Interpreting logits: Sigmoid vs Softmax

Table of contents

The humble sigmoid
Binary Classification
Multi-class classification
The mighty softmax
Convergence
More than one class?
PyTorch Implementation

Neural networks are capable of producing raw output scores for each of the classes (Fig 1). Recall that in the case of a probabilistic classifier (for definitions, notation and problem set up, check out my other post on some unifying notation), we place priors on the parameters of the model and obtain the posterior distribution over the classes.

But what do these scores indicate? How do we interpret them? Class A has score \(5.0\) while Class B has \(-2.1\).

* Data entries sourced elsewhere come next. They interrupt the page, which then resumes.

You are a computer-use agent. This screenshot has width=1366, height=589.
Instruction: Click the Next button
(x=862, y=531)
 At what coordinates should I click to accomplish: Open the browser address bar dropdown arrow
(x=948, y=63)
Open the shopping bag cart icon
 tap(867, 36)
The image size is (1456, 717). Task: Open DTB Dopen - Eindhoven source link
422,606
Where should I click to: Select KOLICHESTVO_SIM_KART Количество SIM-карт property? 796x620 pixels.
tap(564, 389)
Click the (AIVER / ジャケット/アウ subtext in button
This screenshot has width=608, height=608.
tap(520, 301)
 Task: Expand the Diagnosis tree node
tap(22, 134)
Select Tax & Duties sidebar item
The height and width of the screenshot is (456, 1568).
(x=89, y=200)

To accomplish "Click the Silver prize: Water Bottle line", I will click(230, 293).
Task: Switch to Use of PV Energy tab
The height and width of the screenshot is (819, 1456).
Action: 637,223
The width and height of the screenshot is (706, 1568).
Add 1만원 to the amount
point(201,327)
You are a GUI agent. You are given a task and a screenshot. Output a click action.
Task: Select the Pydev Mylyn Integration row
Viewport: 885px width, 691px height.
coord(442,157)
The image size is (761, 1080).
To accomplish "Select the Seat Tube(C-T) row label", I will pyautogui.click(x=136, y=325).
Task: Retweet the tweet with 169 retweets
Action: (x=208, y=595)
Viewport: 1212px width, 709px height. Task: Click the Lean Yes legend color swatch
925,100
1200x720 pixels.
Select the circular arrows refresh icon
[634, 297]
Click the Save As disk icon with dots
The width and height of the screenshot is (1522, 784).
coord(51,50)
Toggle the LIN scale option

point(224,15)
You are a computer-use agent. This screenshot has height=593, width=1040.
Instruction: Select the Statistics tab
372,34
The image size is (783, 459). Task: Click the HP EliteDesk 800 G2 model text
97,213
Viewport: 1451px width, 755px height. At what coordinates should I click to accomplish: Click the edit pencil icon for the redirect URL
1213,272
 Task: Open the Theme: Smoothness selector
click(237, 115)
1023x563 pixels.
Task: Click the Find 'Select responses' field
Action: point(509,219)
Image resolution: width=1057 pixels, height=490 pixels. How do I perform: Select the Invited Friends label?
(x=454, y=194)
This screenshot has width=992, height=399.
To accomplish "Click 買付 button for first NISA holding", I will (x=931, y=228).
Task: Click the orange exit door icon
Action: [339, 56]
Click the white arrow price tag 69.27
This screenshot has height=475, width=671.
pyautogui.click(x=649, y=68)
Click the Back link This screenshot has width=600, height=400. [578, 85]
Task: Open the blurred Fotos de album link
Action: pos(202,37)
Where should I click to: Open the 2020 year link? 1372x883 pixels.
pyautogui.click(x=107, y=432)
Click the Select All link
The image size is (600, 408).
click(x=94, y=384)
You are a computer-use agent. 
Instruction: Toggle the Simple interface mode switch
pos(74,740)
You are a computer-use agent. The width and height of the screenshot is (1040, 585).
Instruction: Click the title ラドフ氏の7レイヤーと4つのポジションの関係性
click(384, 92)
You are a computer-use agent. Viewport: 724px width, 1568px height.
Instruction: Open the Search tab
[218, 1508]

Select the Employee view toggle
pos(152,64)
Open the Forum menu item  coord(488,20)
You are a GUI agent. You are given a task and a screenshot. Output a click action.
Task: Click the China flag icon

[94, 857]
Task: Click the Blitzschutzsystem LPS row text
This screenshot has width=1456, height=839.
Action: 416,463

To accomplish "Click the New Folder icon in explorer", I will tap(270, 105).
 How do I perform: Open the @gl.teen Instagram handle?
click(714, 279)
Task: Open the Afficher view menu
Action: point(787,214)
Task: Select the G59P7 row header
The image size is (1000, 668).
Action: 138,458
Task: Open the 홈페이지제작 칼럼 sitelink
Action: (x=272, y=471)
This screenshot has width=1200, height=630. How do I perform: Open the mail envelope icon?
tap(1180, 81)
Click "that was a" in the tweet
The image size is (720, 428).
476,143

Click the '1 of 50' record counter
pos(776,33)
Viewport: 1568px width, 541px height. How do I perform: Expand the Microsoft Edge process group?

There’s no clear way to understand how these scores translate to the original problem, i.e. which class does the given input (or data instance) belong to. One common course of action is to say input \(\mathbf{x}\) belongs to the class with the highest raw output score.

Sure! This works. Continuing with the example from before, Class A is the right class then.

But wait a second, what if Class B had a score of \(4.999\) instead? Or \(-200.0\) ? Is it the exact situation as before since Class A is the “right” answer in all cases?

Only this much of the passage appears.